PALESTINE INSIDE OUT

An Everyday Occupation

by Saree Makdisi

Pub Date: May 1st, 2008
ISBN: 978-0-393-06606-7
Publisher: Norton

An intense look at the difficult daily existence of people who are often little more than pawns in a bigger chess game.

A half-Palestinian Christian who grew up in Beirut, Makdisi (English and Comparative Literature/UCLA; William Blake and the Impossible History of the 1790s, 2002, etc.) combines interviews with average citizens and a detailed history of the Israeli-Palestinian conflict. Even those not supportive of the Palestinian cause may be affected by the author’s stark descriptions of the restrictions on liberty that he asserts are a hallmark of the Israeli occupation. A Palestinian man describes how guards punished him when he and his family tried to get into a shorter line while going through a border crossing on the West Bank: “I did not lose consciousness, but the many blows I suffered completely disoriented me. The two soldiers…punched and kicked me all over my body.” Occasionally the quotations run too long and begin to ramble, decreasing their effectiveness, and the narrative sometimes awkwardly straddles the line between academic and general-interest text. The author rarely discusses underlying reasons for Israeli actions, such as the ongoing threat of suicide bombers and the stated desire of some Palestinian leaders to destroy Israel. In his extensive discussion of Israel’s creation and the concomitant displacement of many Palestinians, he impugns the motives of Zionists and their allies throughout Western Europe and rarely displays the empathy for the Israelis that he asks people to show for the Palestinians.
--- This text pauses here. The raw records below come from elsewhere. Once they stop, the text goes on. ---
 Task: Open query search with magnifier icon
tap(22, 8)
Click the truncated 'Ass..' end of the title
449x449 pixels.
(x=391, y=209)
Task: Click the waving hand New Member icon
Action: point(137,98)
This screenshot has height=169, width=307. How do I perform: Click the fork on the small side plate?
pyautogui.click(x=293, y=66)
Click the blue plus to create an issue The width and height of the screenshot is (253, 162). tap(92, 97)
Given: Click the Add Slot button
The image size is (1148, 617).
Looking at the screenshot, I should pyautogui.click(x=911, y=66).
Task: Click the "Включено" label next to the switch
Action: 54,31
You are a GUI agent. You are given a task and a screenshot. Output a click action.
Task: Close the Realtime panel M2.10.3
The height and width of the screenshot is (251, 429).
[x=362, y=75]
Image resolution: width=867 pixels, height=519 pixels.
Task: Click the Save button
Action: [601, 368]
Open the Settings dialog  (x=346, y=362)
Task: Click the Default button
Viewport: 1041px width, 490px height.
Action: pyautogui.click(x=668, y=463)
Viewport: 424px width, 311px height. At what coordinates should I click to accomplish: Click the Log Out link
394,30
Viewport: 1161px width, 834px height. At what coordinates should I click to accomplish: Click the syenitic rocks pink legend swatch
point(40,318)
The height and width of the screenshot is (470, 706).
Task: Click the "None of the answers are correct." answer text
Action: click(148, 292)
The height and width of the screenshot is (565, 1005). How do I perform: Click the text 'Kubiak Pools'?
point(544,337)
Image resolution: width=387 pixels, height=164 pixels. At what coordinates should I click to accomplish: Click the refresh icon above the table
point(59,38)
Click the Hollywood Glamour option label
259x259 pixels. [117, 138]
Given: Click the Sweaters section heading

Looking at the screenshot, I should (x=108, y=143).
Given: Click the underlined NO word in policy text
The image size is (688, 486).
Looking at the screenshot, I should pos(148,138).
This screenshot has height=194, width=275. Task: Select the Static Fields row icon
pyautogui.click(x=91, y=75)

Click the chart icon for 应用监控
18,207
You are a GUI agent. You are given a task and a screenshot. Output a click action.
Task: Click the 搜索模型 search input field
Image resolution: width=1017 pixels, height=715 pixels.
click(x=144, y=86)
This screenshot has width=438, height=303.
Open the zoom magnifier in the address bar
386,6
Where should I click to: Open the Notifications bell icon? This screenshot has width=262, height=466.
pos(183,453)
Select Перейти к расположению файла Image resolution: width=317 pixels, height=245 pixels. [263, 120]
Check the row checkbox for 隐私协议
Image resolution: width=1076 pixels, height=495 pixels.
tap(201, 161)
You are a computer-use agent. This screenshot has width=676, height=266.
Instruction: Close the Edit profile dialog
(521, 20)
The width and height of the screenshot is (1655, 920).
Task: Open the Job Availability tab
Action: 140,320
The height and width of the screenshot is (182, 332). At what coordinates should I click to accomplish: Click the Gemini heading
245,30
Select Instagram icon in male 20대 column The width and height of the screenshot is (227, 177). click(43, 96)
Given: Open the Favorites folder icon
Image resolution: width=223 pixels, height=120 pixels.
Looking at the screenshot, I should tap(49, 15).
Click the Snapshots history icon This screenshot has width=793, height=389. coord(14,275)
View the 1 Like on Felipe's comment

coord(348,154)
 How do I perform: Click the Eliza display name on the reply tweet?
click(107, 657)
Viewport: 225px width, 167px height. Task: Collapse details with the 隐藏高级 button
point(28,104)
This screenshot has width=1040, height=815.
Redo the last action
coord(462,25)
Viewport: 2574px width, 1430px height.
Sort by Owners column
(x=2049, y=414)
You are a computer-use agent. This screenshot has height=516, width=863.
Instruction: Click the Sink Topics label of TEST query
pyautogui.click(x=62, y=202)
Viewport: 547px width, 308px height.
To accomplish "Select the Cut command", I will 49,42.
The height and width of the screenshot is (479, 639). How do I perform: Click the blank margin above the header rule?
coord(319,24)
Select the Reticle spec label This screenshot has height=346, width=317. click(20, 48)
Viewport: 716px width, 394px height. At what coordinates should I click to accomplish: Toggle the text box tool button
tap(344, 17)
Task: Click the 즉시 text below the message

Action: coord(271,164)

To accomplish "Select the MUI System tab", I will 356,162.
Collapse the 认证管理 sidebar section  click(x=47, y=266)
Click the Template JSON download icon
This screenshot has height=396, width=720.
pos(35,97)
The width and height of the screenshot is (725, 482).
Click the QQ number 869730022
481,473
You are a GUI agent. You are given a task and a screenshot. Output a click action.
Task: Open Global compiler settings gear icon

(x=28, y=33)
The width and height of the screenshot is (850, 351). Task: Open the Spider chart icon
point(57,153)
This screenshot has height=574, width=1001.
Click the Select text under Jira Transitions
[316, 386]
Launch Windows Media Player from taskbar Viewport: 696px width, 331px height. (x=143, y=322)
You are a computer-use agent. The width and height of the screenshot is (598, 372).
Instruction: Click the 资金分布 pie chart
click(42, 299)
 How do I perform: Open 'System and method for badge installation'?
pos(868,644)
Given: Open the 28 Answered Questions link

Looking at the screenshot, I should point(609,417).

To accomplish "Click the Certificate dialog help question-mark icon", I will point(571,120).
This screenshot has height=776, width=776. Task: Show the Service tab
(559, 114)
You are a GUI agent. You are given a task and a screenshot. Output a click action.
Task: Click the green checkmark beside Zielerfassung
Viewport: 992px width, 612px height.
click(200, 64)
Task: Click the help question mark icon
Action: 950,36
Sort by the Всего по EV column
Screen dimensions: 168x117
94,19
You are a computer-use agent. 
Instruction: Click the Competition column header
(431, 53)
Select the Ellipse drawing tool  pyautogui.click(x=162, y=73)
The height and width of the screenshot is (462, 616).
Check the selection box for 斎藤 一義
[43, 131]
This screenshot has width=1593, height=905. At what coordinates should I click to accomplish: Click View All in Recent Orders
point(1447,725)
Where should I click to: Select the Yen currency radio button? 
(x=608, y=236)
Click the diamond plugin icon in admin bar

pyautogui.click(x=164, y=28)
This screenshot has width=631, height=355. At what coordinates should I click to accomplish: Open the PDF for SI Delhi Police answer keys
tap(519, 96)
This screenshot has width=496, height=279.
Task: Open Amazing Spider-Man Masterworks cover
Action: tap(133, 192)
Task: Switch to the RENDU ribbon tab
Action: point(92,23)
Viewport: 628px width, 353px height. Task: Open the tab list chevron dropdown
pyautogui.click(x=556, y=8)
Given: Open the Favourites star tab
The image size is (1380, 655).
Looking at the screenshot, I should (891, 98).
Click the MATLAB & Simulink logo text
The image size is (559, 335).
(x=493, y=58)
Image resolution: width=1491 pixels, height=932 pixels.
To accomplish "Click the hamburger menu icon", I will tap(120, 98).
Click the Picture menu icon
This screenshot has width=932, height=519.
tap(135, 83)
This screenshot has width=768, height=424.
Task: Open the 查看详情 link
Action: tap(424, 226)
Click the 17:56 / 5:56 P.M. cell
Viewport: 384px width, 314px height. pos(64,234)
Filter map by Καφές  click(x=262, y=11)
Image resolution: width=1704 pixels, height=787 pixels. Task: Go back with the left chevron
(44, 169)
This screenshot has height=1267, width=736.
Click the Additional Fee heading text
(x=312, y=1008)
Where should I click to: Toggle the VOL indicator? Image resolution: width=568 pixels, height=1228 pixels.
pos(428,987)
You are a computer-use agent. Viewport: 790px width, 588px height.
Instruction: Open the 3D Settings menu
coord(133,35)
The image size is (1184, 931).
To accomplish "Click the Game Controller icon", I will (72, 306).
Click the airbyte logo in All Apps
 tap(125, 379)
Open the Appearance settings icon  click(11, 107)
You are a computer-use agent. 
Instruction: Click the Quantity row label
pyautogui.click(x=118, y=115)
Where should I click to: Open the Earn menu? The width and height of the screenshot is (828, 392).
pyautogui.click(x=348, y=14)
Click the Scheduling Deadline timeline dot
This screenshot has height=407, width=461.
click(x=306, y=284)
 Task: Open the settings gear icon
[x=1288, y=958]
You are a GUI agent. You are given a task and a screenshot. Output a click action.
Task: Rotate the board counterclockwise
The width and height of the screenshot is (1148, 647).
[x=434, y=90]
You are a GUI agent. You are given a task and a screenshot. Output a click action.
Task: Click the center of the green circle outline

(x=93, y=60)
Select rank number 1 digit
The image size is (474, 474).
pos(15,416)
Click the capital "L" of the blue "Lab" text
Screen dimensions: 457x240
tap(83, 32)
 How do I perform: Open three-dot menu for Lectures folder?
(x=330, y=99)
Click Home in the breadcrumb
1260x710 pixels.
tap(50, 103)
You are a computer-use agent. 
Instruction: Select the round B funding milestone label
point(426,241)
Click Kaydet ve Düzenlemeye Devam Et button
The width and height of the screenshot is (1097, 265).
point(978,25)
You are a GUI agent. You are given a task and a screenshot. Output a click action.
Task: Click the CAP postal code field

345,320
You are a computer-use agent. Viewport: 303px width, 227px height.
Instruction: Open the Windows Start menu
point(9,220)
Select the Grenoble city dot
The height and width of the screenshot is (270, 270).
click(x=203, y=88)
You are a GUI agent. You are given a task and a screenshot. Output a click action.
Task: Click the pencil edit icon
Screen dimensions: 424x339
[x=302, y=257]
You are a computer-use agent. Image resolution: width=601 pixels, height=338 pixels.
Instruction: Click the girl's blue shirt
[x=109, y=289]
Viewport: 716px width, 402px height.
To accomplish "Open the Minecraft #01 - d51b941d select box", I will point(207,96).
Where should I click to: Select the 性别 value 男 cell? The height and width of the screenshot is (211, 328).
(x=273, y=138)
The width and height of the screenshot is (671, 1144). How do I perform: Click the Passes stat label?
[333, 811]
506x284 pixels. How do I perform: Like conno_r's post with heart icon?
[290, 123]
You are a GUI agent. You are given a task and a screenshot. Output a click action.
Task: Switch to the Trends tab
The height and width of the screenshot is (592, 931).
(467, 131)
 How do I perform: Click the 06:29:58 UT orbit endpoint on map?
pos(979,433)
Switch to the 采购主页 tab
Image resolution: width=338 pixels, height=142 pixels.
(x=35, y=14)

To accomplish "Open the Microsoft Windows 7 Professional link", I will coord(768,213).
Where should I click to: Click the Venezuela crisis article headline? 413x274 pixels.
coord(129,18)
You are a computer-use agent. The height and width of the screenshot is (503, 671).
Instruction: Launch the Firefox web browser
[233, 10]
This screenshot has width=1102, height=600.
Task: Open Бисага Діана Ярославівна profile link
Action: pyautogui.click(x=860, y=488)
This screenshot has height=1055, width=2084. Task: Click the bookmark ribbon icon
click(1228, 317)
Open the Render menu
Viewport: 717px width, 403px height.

Makdisi dismisses the efforts of some Israeli and Western leaders to resolve the conflict and create a Palestinian homeland (e.g., the 2000 Camp David compromise rejected by PLO leader Yasser Arafat) as both insincere and insufficient.

Those looking for a moving and humane account of the lives of Palestinians will be rewarded, but readers expecting an evenhanded assessment will be disappointed.